• Hannah Conkin

Interview: "Of Blood and Star" - ISYLA




Your new song "Of Blood and Star" evokes chills with haunting, melodic vocals. What's the meaning behind this song?


ISYLA: As we moved into creating our second collection of songs Amy tried hard to channel Lizzie's spiritually driven perspective into lyric themes. In one sense this song is a dance between the two of us. Lizzie is hugely rooted in her soul but Amy can be much more head in the clouds. It's also a love song that reflects upon our human need to rely on each other for comfort, strength and rootedness. Humans are made to be a team. When we look at what is happening to our beautiful home we can see what becomes of us if we try to operate on a 'I'll do me and you do you' basis. We are all connected when we share the same sky.



What is the meaning and story behind the name "ISYLA"?

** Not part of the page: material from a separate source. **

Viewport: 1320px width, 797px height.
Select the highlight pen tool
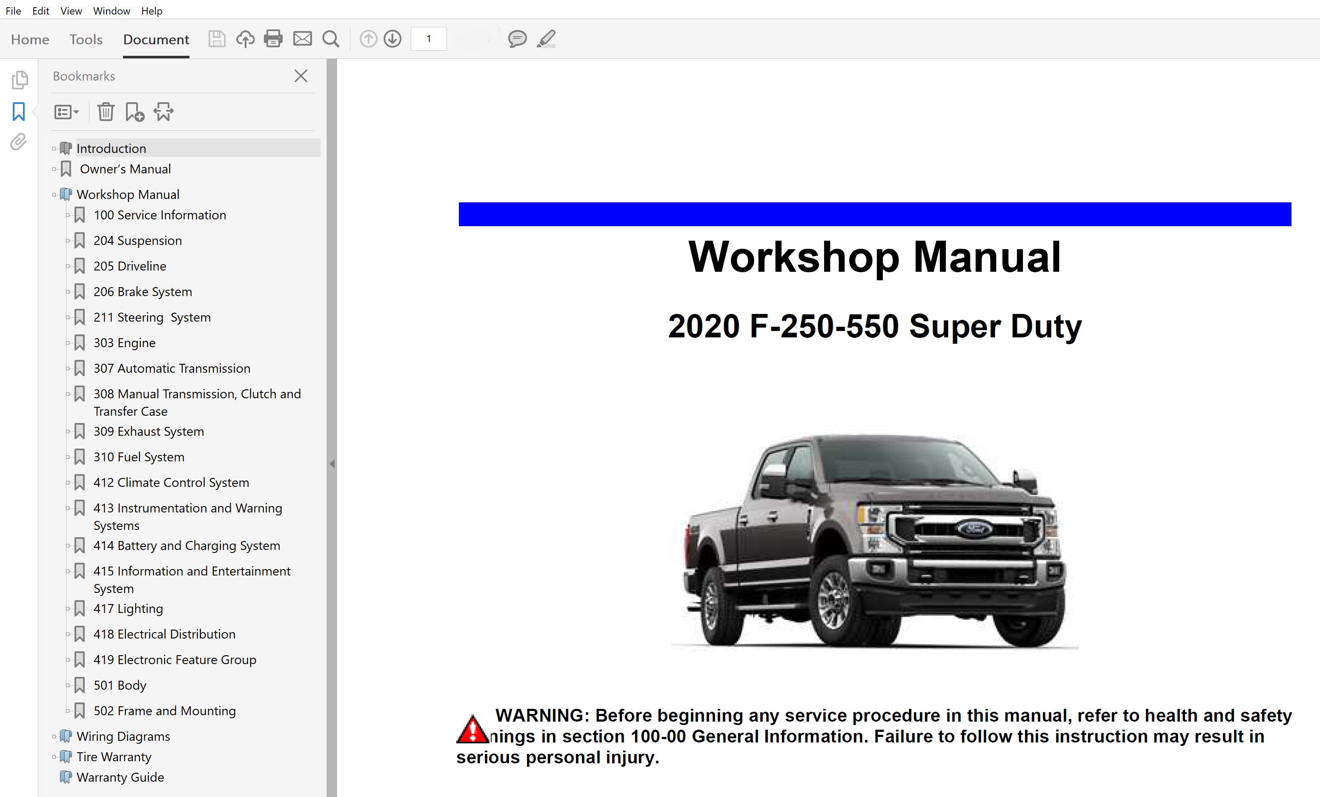tap(546, 39)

ISYLA: It's just a pretty word! It sounded soft and feminine to us. Though we did later realise it was a combination of 'Isla', which was Amy's name for the first few hours of her life before her parents did a switch up for a name that was vastly easier to spell) and the iz of Lizzie!







From your website, I understand your project aims to raise awareness about climate change. How have you seen that goal realized in the last few years? What kind of plans do you have to continue with this mission?

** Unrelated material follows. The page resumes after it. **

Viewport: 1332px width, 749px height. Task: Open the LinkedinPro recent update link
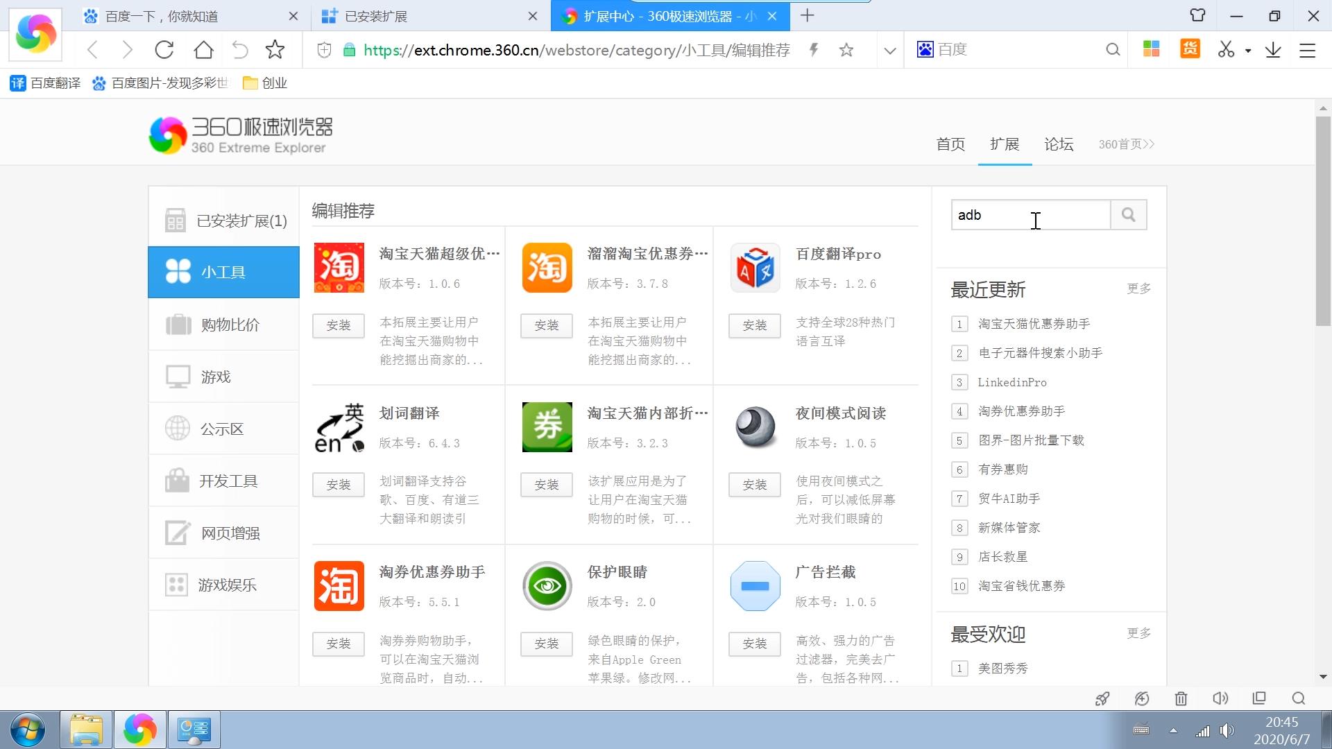tap(1012, 382)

ISLYA: Pretty hard to measure, we would say! We started as artists from a total standing still. Gaining attention is a slow burn. We feel pleased to have got to a point where the music is being heard and enjoyed. We stand by the hope that brought us into being that music is a great way in to the issues as it reaches out in such an emotionally appealing way, Artist Es Devlin says 'The role of the artist is to make the revolution irresistible.' It's got to be, frankly, sexy, to be fighting for people and planet. Or at least this is one way in which people can be mobilised to engage. We absolutely have plans to continue. It kinda feels like we are just getting started as it has taken time for us to get to know each other and where the sweet spot musically between us lies. The next collection will have much more of Lizzie's soulful, ethereal influence, which is very exciting for us both.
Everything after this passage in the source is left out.